Locke asks the hypothetical question why the individual wants to abandon his absolute, natural liberty to the state at all and concludes that among the reasons is the protection of his property.  And because property in Locke’s definition includes the individual’s faculties and capacities, property, therefore, includes the products of those faculties and capacities.  So, the philosophical foundation for intellectual property in the United States is actually predicated on the natural rights of the individual just like the rights codified in the First Amendment.

Madison was well aware of these first principles when he wrote in Federalist #43, “The utility of this power will scarcely be questioned. The copyright of authors has been solemnly adjudged, in Great Britain, to be a right of common law. The right to useful inventions seems with equal reason to belong to the inventors. The public good fully coincides in both cases with the claims of individuals.”

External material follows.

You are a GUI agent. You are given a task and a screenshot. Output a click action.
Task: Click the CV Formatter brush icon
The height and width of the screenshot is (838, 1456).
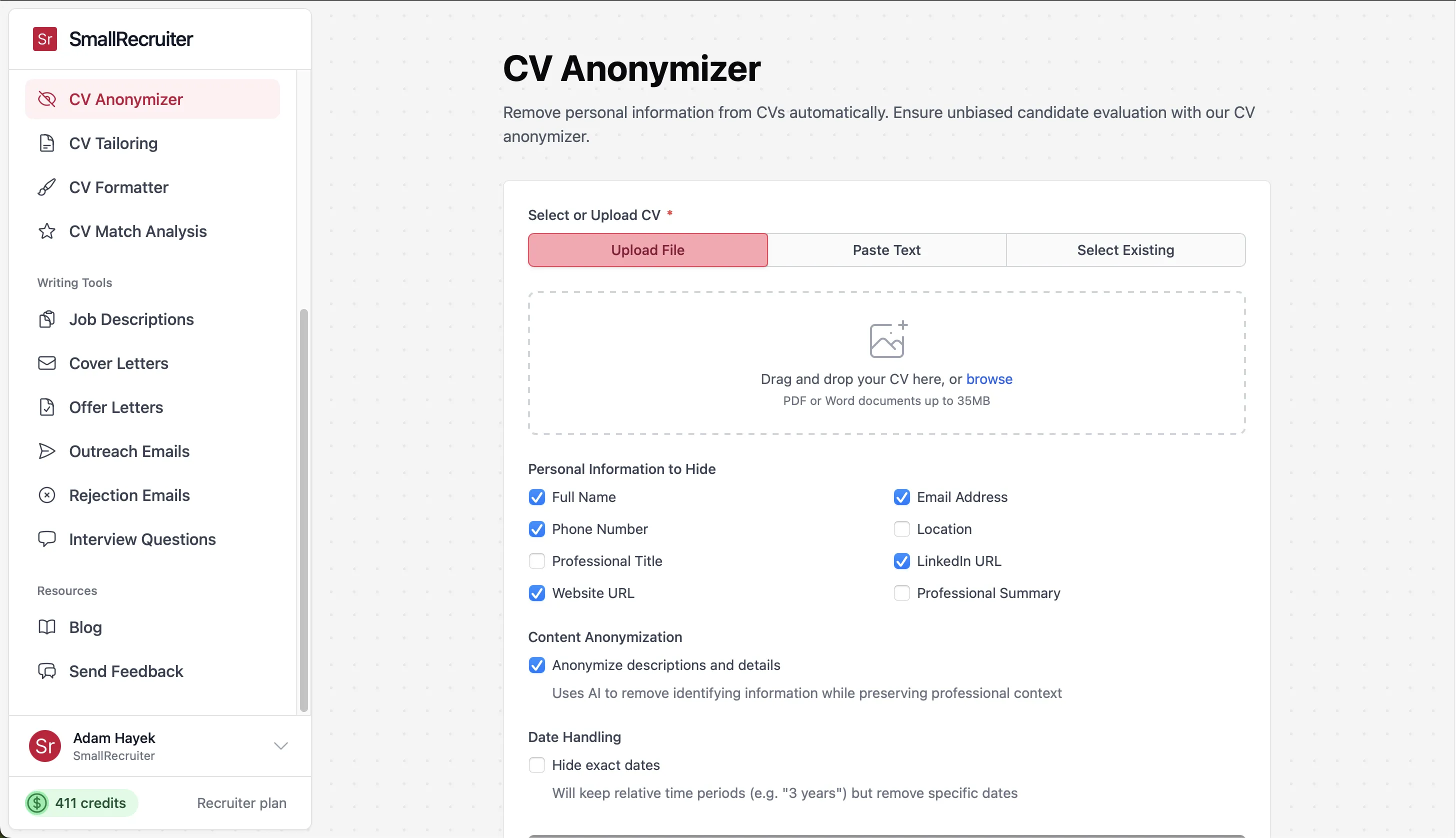(46, 188)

In context to its philosophical heritage, the IP clause does not grant the right of intellectual property to the individual any more than the First Amendment grants the right of free speech to the individual. Both were held to be natural rights; and by affirming these in the law, the state promises to protect those natural rights. This is a manifestation, more or less, of what Locke had advocated 100 years prior to the assembly of the First Congress.

But what about promoting progress?

Back in 2012, Congresswoman Zoe Lofgren (D CA), who represents Silicon Valley, criticized Register Pallante’s “author first” statements when she said, “It seems to me that the Constitution is very clear that copyright does not exist inherently for the author but for the benefit for society at large.”  But Representative Lofgren’s asserting the obviousness of the “promote progress” part of the IP clause is an indication that she doesn’t know her history as well as she knows what’s in the interest of her tech-industry constituents. As copyright scholar Terry Hart addressed in his response at the time, the IP clause in the Constitution isn’t quite so clear as Lofgren thinks. In fact, we have a rather thick body of caselaw in which the courts have consistently reiterated the plain reasoning cited above:  that unless the author first creates, society gets jack.  (NOTE: Oliver Wendell Holmes never used jack in this manner.)

Additionally, there is a rich anthology of debate over exactly what the Framers meant by each of the key terms in the IP clause, which really is something of a grammarian’s enigma. For instance, it has taken a fair bit of judicial haggling to ultimately determine that the word science now firmly refers to copyright law while the term useful arts refers to patent law. But get this:  based on the argument for interpreting meaning in the parallel construction of the clause, that pesky word discoveries maps to useful arts (i.e. patents). And that’s a constitutional conundrum because we are taught even in grade school that a discovery is the antithesis of an invention and is, therefore, the exact word one would use to describe something that is not patentable! You can patent an invented toaster but not the discovered laws of physics that make bread crusty.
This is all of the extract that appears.